— START Records to process —

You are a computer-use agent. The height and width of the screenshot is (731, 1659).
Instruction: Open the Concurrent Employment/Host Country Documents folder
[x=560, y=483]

— END Records to process —
— START Records to process —

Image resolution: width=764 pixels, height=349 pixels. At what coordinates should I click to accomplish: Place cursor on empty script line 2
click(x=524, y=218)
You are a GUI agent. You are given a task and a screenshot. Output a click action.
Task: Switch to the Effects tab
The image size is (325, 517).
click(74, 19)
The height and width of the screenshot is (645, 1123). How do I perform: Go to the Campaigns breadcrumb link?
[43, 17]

— END Records to process —
— START Records to process —

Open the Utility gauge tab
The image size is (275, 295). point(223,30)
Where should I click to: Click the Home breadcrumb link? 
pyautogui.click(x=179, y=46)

— END Records to process —

■ **Directive**: Please find every line in the rows above that contains the word "Open" and copy each one out in full. Case counts.

■ **The output**:
Instruction: Open the Concurrent Employment/Host Country Documents folder
Open the Utility gauge tab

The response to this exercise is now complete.